Pastoral setting of Northern Virginia. Includes tornado warnings.

27 October, 2010

Out of date, but just transferred over.

26 October, 2010

R. E. Lee Episcopal Church in Lexington, VA. The church sits right on the W&L campus; Blair attended all through her college years. Done on the iPad in finger-paint mode.

Good news: I found my stylus.

25 October, 2010

OK, I am not one to share YouTube links--I understand most people share them with the very best of intent, but I find it irritating in the same way that my friends and family find me annoying when I routinely interrupt whatever they're doing and badger them (again, with the best of intent) to look at whatever I've just stumbled across in my reading.

HOWEVER, in the spirit of Halloween, I've got to share this video snippet.

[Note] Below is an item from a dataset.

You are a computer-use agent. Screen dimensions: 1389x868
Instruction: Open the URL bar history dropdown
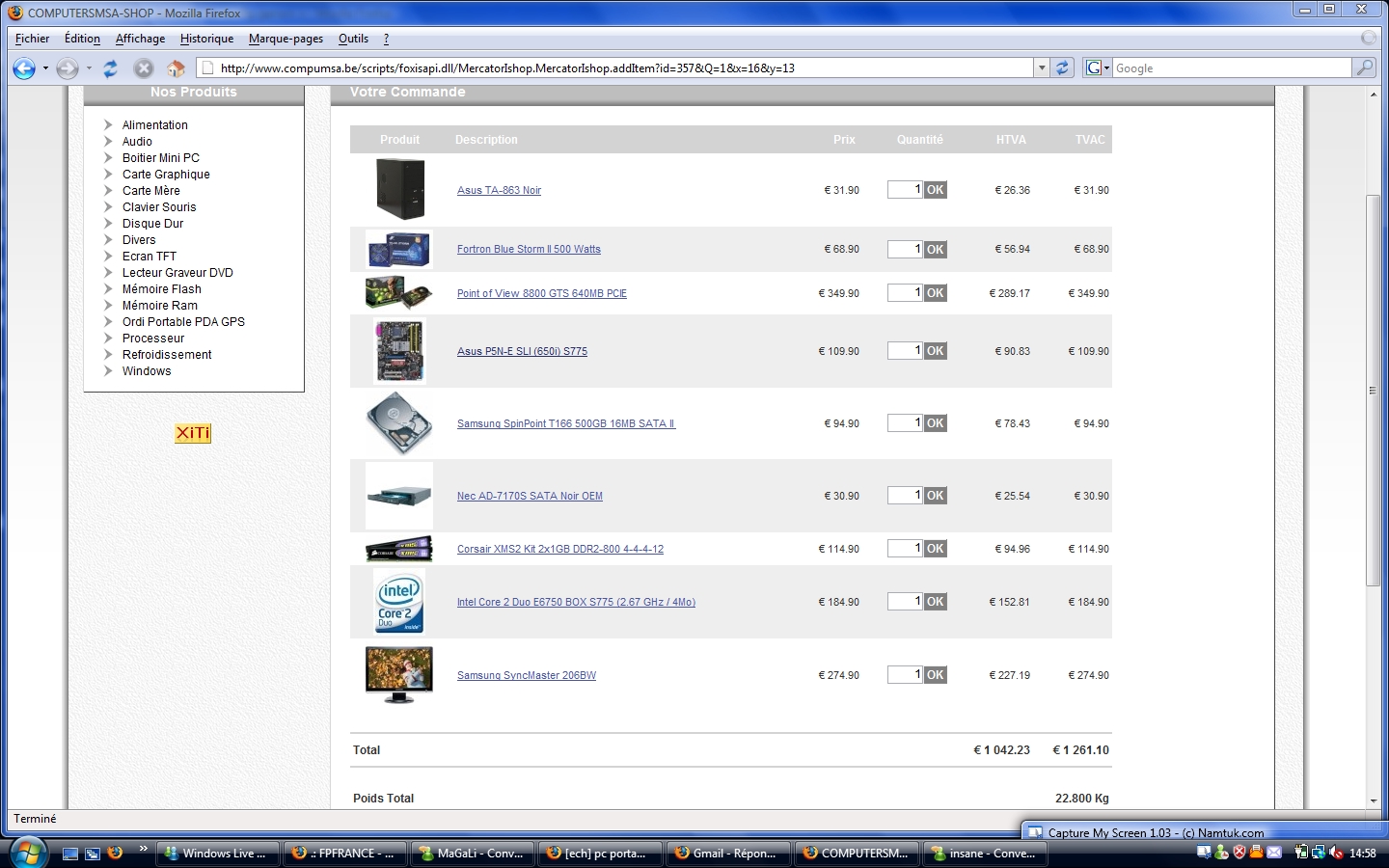pyautogui.click(x=1041, y=68)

It took a while to track this movie down. I'd caught it once, on TCM, during that channel's broad-minded celebration of the film "Chariot of the Gods" and it's offspring (y'know, those UFO psuedo-documentaries from the 70's obsessed with proving a connection between extraterrestrials and ancient man).

The film is called "Mysteries From Beyond Earth" (available on DVD--and Ellis, don't think I ain't ordering you a copy), a film so obscure IMDB doesn't have much to say about it.

In fact, Ellis, it was your post on the immortal Paul Frees that got me thinking of this: when I first saw this film, I mistook the narrator for Paul Frees. No longer.

The narrator of "M.F.B.E." is someone named Lawrence Dobkin, (a man IMDB tells us is one of only two men to both act in, and direct an episode of the original "Star Trek" TV series, but whose extensive list of credits on his IMDB page fails to mention "M.F.B.E.")  As you'll see, not only is his voice gargantuan, his demeanor is fantastic--just watch for his slide-show film advance gesture. Priceless!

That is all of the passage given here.